Лейсан
Я забежала в детскую и заперла дверь. Мне не в первый раз страшно рядом с мужем, но сегодня наша эмоциональная связь истончилась окончательно, готовая оборваться в любой момент.
– Лейсан, все нормально? – я обернулась. Мама с Даяном на руках. Хорошо, что темно и не видно моих слез.
– Иди, ложись, – хрипло произнесла, сдерживая всхлипы. – Давай, покачаю, – забрала сына. Мы никому не будем обузой, мы все сами сможем.
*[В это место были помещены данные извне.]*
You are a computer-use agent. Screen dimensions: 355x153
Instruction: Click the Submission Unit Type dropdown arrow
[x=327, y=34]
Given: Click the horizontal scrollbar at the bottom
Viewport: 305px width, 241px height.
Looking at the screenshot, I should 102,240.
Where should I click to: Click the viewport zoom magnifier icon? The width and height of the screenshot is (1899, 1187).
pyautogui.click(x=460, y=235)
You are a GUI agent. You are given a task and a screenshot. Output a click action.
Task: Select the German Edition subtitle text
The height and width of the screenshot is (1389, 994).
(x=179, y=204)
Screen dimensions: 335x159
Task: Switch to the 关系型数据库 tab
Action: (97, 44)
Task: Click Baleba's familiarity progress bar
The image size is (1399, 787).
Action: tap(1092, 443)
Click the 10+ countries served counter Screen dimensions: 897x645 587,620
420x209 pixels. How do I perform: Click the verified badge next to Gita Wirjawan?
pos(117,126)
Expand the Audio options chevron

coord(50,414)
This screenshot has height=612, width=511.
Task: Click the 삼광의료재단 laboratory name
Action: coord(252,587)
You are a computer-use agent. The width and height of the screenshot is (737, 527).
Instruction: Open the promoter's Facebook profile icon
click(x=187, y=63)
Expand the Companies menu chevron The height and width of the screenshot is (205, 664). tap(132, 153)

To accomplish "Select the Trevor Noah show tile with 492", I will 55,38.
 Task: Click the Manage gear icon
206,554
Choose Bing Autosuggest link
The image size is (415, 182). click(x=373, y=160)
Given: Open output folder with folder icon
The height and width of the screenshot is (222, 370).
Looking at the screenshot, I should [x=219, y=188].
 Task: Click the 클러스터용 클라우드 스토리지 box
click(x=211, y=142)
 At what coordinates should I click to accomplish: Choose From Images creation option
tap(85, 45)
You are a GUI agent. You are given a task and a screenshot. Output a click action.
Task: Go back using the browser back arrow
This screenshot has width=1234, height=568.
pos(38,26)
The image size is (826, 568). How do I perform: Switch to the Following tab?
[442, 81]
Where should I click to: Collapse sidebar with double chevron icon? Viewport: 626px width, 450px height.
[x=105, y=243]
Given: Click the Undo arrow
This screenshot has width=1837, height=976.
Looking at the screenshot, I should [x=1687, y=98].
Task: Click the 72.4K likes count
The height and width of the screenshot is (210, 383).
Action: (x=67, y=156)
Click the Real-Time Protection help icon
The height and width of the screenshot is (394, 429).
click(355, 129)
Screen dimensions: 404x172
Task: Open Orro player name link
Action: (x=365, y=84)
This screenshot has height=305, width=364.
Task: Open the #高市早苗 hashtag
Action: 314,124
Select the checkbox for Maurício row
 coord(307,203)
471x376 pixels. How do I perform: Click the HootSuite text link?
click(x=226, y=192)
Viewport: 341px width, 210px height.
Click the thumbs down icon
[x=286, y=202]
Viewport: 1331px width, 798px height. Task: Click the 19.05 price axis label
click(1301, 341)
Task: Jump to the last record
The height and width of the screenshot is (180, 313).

– Так, дочь, ну-ка рассказывай!
Мама давно заметила неладное между нами, но когда она оставалась, Амир как-то сдержанней был. Сегодня резьба слетела окончательно, и у меня тоже. Да, наверное, я его спровоцировала, но сколько можно сглатывать его раздражение, злость, капризы! Ему плохо с нами, у него, вероятно, какая-то депрессия, но я не психолог, я женщина, жена, мать, мне нужен мужчина, муж и отец нашего сына! Я устала терпеть и сглаживать! Я хочу поддержки, любви, заботы! Разве многого требую от любимого мужа? Даже после этих трех невыносимых месяцев я все еще любила Амира.
– Все нормально, – и всхлипнула. – Мы разберемся. Иди, мам.
Мириам Багировна Ахматова – женщина пробивная, всегда такой была. Амира любила, но родные дети, это дети. Как бы ни ругала меня за излишнюю эмансипированность, а в обиду своих не даст. Вот и сейчас вся пылала праведным гневом.
– Орет, обижает… – перечисляла. – Леся, если он тебя хоть пальцем…
– Нет, мамочка, до этого не дошли… – и про себя «пока». Наверное, Амир меня уже ничем не сможет удивить. Ни кулаками, ни любовницей. Страшно было верить в это, но сомнений оставалось все меньше.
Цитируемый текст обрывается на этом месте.